In your work, notably in WUNDER CLOSET (2011) and TELEVISIONS (2013), you often employ repetition of words/phrases, as well as body movements. Why is creating a rhythm within each work important to you?
When I stand before the camera, I find that I am only compelled to say one thing or say nothing and do one thing. Because there is only one phrase/thing, I repeat it. Through repetition, I try different inflections, facial expressions, until I feel I’m doing something interesting, that ‘feels right’ and transcends myself. Sometimes this builds towards a climax, sometimes there is only one or a few parts suitable for use in a video. In the editing process, there is another type of repetition introduced, a true cut & paste loop is available that is more musical by way of being perfectly metronomic.
To answer the question – rhythm is important to me, as it is a vehicle to progress through the time-based work in a way that holds the audiences’ attention, that they are familiar with and can latch onto but that is much less literal than plot-based narrative. It also allows me to work in a way that is more intuitive, introducing changes and progressions when it ‘feels right’ as I would do if recording a music track.

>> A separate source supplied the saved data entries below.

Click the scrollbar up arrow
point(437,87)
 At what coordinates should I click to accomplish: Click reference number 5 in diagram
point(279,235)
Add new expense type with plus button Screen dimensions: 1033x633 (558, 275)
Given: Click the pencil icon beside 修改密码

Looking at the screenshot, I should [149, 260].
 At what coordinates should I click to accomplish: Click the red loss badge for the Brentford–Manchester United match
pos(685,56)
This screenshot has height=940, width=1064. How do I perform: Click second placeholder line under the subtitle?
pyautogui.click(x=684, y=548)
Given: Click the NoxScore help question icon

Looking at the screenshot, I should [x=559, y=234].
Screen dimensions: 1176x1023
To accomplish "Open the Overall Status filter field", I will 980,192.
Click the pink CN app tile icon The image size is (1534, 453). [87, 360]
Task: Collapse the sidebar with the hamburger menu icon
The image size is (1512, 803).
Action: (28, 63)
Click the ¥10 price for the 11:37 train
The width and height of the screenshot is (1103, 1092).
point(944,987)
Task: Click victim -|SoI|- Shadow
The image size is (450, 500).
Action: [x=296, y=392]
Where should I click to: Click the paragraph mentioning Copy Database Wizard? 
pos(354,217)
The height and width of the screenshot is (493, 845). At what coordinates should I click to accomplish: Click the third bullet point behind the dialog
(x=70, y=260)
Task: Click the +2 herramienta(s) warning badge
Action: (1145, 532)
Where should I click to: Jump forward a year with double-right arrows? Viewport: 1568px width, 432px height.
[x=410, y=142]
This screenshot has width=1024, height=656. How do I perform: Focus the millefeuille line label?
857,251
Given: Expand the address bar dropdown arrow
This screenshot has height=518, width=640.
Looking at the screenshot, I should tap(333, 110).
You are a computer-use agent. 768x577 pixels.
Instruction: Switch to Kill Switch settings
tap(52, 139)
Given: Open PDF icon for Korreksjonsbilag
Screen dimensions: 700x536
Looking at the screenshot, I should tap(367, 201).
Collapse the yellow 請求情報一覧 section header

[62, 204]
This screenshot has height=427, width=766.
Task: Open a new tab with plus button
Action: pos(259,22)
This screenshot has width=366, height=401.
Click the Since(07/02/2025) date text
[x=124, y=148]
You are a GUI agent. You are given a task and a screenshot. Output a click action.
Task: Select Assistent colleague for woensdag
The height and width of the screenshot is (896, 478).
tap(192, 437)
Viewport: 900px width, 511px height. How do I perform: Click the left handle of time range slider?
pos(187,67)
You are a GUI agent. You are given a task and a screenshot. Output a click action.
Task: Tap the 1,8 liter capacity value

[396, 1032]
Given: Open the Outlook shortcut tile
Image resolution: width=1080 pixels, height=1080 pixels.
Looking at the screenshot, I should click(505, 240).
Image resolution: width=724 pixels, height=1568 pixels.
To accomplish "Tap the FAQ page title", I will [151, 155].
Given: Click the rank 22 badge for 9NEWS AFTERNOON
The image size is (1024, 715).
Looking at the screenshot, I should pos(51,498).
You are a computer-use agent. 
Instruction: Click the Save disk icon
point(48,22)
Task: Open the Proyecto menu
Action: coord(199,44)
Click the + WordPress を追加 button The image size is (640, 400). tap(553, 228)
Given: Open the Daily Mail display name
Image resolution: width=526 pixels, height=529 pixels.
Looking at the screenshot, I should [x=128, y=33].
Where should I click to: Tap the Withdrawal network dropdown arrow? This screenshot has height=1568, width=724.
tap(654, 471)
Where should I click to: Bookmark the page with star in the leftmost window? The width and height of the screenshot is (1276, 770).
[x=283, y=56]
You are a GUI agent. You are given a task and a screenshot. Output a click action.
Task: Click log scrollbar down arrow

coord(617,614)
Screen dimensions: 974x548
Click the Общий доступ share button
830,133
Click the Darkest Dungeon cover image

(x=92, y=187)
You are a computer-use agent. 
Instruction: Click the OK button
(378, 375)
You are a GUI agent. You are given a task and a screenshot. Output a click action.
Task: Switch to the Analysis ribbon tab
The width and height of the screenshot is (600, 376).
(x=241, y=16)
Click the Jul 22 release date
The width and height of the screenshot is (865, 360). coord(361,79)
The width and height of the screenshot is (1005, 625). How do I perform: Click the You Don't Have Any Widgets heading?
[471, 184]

A key element of your work is the direct eye contact you/your characters have with the camera (and thus, ultimately with the viewer). In your recent work PORTRAIT (2011-15) the tight framing emphasises this connection. Do you feel your relationship to the camera is an impounding of the male gaze, or a deconstruction of it?
Between those two options, I’d say impounding, although not intentionally. I suppose this is quite evident in WUNDER CLOSET where the figures on screen are praising and applauding the viewer. It reflects the male gaze to some extent and tries to subvert the normal relationship between artwork and audience, i.e. the artwork is exalting the (albeit unseen) viewer. In a practical sense, I look to the camera lens because it is a point of focus to perform to in the studio when I’m alone working. I suppose I like the directness. I hope the viewer imagines that they may be part of the work, and that they are compelled to view it.
Some reviewers have called your depiction of suburbia and the eccentrics who live there brutal, others brutally honest. What role does empathy play in your work?
I think empathy plays an important role in my work. Character development requires some level of it, so it’s important for me to try to embody a character, however briefly, in a way that is not simply parody. It’s true that the characters I perform could be described as eccentric, but I guess they’re the most fun! I like to make work that excites me and exaggerates the mundane – so the zany characters fit into that. Performing the hyper characters is a cathartic and somewhat soul-cleansing ritual that expels a lot of frustrated energy.

In the past you’ve stated that you don’t want to give the characters in your works names. What power do you feel names have? How much of someone’s identity is tied to name?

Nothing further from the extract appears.